> TASK: Rewrite the portion of the explosive-atmosphere safety text starting at "All pieces of" and ending at "in hazardous environments.", changing "compliance" to "accordance" wherever it occurs.

These incidents are often associated with certain so-called explosive (Ex) environments, such as the oil and gas or chemical industries, mines, and many others that don’t necessarily come to mind as Ex locations: chemical plants, food processing facilities, sugar refineries, grain silos, and others.
The explosion that destroyed the North Sea Piper Alpha oil and gas offshore platform in July 1988 resulted in the death of 167 workers and damage in excess of USD 1 500 million at the time.
The explosion of the Deepwater Horizon drilling platform in the Gulf of Mexico in April 2010 killed 11 workers, caused major environmental damage that required a huge clean-up operation costing billions of dollars.
Thousands have also died in explosion-related mining accidents across the world over the years, the worst recent one killed over 300 miners in Soma, Turkey, in 2014.
Fortunately not all incidents end in such a disastrous way. Especially in the oil and gas sector, the production process is complex, from drilling, refining and storing to transporting. Spills can happen when a pipeline breaks, when storage tanks leak or when a simple piece of equipment is defective.
This happened in 2015, when a malfunctioning valve at a Prospect Energy oil processing facility released 6 500 gallons (more than 24 600 litres) of crude oil on the ground in Colorado. The spill was rapidly contained, using barriers of compacted soil to limit the spread. Clean-up involved using backhoes to collect the contaminated soil that was then taken to a certified waste disposal site. The US Environmental Agency (EPA) later confirmed that the incident had no short- or long-term consequences on the environment, thanks to the rapid intervention of Prospect Energy staff and the local authorities.
Factories and plants operating in hazardous areas can rely on equipment – in particular electrical equipment – that is designed to contain explosions within the device and that doesn’t produce sparks with enough energy to trigger an explosion.
All pieces of equipment and devices used in explosive (Ex) atmospheres, whether large or small, electrical or non-electrical, have to be designed and built in compliance with the very strict requirements set out in standards and specifications, most notably in the IEC 60079 or ISO/IEC 80079 series of International Standards developed by IEC Technical Committee (TC) 31: Equipment for explosive atmospheres, and its Subcommittee (SC) 31M: Non-electrical equipment and protective systems for explosive atmospheres.
Designing and building devices operating in Ex areas in compliance with IEC International Standards is not enough on its own. To ensure that any piece of equipment meets the required criteria, it also has to be tested and certified. Products associated with a certificate of conformity satisfy the criteria for safe usage in hazardous environments.

> MATERIAL PROVIDED:
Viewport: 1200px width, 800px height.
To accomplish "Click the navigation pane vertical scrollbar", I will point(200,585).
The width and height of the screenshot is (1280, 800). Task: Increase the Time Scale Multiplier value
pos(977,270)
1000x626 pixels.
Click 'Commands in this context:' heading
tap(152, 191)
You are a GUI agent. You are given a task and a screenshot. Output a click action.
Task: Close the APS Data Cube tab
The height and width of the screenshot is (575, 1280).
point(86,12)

---

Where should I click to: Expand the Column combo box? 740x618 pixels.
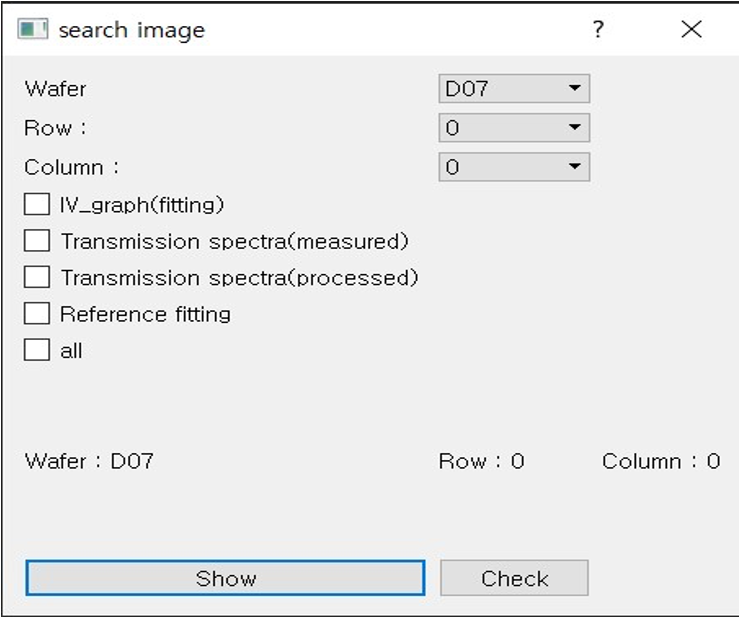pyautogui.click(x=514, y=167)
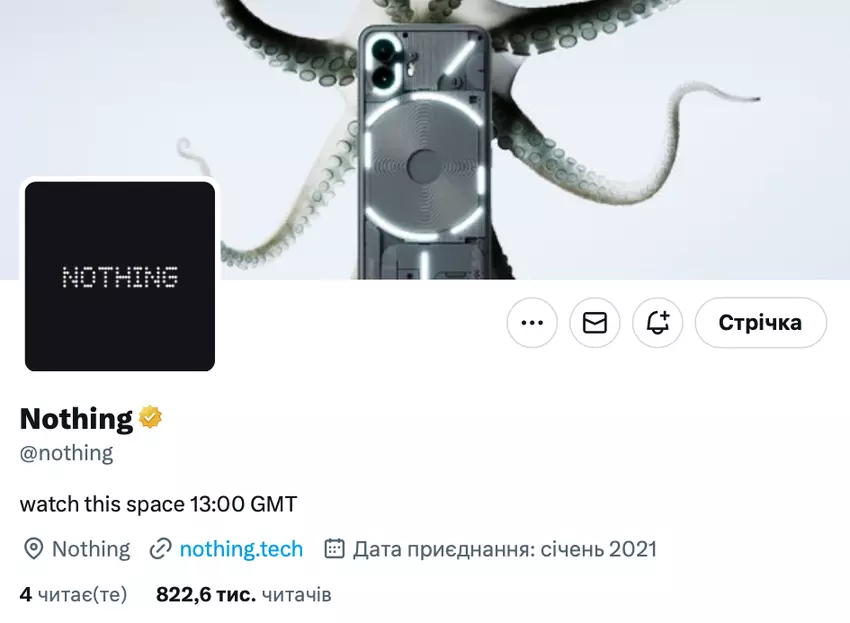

> SOLUTION TO THE EXERCISE:
All pieces of equipment and devices used in explosive (Ex) atmospheres, whether large or small, electrical or non-electrical, have to be designed and built in accordance with the very strict requirements set out in standards and specifications, most notably in the IEC 60079 or ISO/IEC 80079 series of International Standards developed by IEC Technical Committee (TC) 31: Equipment for explosive atmospheres, and its Subcommittee (SC) 31M: Non-electrical equipment and protective systems for explosive atmospheres.
Designing and building devices operating in Ex areas in accordance with IEC International Standards is not enough on its own. To ensure that any piece of equipment meets the required criteria, it also has to be tested and certified. Products associated with a certificate of conformity satisfy the criteria for safe usage in hazardous environments.